**Requests:**
1. According to the filing excerpt, in which state and on what date was the Company organized?
2. Copy the filing excerpt between "The following discussion" and "this Form 10-Q.", inclusive, and replace "Form 10-Q" with "quarterly report".

12.  SUBSEQUENT EVENTS

     From July 1, 1999 to July 29, 1999, the Company acquired three land parcels
for an aggregate purchase price of approximately $3,397, excluding costs
incurred in conjunction with the acquisition of these land parcels.

     On July 19, 1999, the Company and the Operating Partnership paid a second
quarter 1999 dividend/distribution of $.60 per common share/Unit, totaling
approximately $27,157.

















                                       12

<PAGE>   14


                       FIRST INDUSTRIAL REALTY TRUST, INC.

       ITEM 2. MANAGEMENT'S DISCUSSION AND ANALYSIS OF FINANCIAL CONDITION
                            AND RESULTS OF OPERATIONS

     The following discussion and analysis of First Industrial Realty Trust,
Inc.'s (the "Company") financial condition and results of operations should be
read in conjunction with the financial statements and notes thereto appearing
elsewhere in this Form 10-Q.

     This report contains certain forward-looking statements within the meaning
of Section 27A of the Securities Act of 1933, as amended, and Section 21E of the
Securities Exchange Act of 1934, as amended. The Company intends such
forward-looking statements to be covered by the safe harbor provisions for
forward-looking statements contained in the Private Securities Litigation Reform
Act of 1995, and is including this statement for purposes of complying with
those safe harbor provisions. Forward-looking statements, which are based on
certain assumptions and describe future plans, strategies and expectations of
the Company, are generally identifiable by use of the words "believe," "expect,"
"intend," "anticipate," "estimate," "project," or similar expressions. The
Company's ability to predict results or the actual effect of future plans or
strategies is inherently uncertain. Factors which could have a material adverse
affect on the operations and future prospects of the Company on a consolidated
basis include, but are not limited to, changes in: economic conditions generally
and the real estate market specifically, legislative/regulatory changes
(including changes to laws governing the taxation of REITs), availability of
capital, interest rates, competition, supply and demand for industrial
properties in the Company's current and proposed market areas, general
accounting principles, policies and guidelines applicable to REITs and status of
Year 2000 compliance. These risks and uncertainties should be considered in
evaluating forward-looking statements and undue reliance should not be placed on
such statements. Further information concerning the Company and its business,
including additional factors that could materially affect the Company's
financial results, is included herein and in the Company's other filings with
the Securities and Exchange Commission.

     The Company was organized in the state of Maryland on August 10, 1993. The
Company is a real estate investment trust ("REIT") as defined in the Internal
Revenue Code. The Company's operations are conducted primarily through First
Industrial, L.P. (the "Operating Partnership") of which the Company is the sole
general partner with an approximate 84.1% ownership interest at June 30, 1999.

(Records of locating words and elements)
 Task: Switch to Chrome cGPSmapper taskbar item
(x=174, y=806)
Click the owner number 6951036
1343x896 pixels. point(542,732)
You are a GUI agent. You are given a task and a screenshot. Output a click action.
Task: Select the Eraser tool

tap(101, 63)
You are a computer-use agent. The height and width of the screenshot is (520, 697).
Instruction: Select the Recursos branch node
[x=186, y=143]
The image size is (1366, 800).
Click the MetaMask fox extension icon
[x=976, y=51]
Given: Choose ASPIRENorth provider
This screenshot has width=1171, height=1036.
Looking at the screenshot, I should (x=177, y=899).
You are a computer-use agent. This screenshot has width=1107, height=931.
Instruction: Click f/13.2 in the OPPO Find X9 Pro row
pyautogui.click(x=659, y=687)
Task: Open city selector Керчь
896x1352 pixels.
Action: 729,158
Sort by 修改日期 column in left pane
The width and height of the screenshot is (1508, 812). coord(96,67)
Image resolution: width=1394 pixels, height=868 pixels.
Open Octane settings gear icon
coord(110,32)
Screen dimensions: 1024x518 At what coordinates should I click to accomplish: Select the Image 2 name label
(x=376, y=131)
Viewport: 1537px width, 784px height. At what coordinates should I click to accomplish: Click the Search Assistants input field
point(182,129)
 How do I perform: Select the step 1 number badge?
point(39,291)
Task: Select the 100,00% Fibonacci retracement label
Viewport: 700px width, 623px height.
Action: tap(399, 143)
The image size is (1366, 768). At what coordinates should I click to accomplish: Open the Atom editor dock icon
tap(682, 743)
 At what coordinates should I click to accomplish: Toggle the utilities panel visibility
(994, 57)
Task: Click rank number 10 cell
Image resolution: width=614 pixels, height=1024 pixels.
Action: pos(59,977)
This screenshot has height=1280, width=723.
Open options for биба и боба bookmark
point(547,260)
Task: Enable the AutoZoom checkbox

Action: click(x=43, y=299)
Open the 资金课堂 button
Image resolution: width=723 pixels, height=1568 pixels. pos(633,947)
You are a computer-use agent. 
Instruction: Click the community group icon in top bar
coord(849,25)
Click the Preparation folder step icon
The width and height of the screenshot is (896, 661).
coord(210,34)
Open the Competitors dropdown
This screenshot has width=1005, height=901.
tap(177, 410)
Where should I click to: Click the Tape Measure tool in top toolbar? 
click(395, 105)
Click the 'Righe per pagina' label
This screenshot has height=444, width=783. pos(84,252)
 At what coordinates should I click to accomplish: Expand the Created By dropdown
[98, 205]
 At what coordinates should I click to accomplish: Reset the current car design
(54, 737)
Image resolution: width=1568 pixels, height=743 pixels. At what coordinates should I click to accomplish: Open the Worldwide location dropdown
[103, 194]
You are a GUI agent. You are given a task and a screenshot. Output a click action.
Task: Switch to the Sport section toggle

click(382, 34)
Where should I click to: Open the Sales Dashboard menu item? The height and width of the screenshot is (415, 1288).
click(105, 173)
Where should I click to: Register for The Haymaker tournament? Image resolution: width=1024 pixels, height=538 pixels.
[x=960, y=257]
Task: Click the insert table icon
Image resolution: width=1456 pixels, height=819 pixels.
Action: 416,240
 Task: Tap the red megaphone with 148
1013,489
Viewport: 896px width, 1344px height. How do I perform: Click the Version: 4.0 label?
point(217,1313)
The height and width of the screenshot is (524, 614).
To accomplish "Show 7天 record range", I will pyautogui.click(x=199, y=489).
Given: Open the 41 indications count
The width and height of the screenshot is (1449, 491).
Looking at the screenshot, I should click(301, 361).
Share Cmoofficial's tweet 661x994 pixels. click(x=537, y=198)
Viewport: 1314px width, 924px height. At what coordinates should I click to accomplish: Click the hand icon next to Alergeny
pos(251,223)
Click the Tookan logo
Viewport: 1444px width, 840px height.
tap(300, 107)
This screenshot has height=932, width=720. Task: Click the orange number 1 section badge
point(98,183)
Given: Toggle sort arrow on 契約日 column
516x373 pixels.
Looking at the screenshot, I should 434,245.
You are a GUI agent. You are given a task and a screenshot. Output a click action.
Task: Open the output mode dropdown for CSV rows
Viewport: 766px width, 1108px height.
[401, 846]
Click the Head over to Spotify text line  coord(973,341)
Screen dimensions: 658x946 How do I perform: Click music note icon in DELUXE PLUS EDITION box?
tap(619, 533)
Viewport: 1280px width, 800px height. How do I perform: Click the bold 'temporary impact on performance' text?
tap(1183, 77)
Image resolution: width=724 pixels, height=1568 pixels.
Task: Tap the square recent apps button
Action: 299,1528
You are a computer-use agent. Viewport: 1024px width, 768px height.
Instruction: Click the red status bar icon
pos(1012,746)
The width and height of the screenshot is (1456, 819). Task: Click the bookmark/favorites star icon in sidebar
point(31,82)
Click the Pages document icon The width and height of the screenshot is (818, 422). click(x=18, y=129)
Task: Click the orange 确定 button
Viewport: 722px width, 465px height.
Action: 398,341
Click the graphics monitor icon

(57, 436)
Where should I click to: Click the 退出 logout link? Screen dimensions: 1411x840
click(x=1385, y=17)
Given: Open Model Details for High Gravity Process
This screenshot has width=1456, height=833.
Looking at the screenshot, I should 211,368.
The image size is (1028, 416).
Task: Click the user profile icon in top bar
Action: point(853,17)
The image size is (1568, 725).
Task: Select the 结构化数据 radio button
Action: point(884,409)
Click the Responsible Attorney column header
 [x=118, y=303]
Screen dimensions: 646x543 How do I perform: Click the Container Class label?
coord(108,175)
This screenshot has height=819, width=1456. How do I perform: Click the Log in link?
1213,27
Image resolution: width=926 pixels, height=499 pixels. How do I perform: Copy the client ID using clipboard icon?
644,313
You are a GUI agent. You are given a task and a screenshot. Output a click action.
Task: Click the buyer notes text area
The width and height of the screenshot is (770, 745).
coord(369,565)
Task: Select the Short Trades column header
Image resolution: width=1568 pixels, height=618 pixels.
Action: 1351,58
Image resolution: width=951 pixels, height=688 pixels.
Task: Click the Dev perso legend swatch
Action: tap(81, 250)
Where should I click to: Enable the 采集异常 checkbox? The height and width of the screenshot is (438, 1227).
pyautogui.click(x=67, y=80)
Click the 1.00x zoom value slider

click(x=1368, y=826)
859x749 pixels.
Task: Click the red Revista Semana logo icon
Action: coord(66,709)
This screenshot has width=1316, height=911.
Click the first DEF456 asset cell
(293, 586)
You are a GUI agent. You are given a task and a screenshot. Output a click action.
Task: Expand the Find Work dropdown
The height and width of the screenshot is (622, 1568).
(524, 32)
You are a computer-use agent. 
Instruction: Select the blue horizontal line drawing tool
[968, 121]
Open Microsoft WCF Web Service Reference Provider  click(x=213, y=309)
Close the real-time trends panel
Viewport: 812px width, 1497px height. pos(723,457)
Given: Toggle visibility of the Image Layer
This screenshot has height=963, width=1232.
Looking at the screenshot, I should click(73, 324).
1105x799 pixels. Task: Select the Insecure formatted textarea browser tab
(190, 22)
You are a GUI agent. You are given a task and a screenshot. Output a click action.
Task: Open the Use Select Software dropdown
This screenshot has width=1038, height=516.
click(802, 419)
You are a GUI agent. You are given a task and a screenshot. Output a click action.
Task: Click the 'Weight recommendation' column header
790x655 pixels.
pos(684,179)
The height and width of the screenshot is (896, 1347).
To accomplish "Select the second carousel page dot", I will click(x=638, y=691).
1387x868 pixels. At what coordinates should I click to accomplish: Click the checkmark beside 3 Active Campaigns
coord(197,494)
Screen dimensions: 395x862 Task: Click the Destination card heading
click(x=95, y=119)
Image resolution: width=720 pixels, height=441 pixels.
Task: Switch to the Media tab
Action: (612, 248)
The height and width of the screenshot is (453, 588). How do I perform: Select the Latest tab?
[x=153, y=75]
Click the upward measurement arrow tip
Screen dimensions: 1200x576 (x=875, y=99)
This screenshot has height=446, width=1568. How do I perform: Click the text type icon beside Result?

**Results for the exercise:**
1. Maryland, on August 10, 1993.

2.
The following discussion and analysis of First Industrial Realty Trust,
Inc.'s (the "Company") financial condition and results of operations should be
read in conjunction with the financial statements and notes thereto appearing
elsewhere in this quarterly report.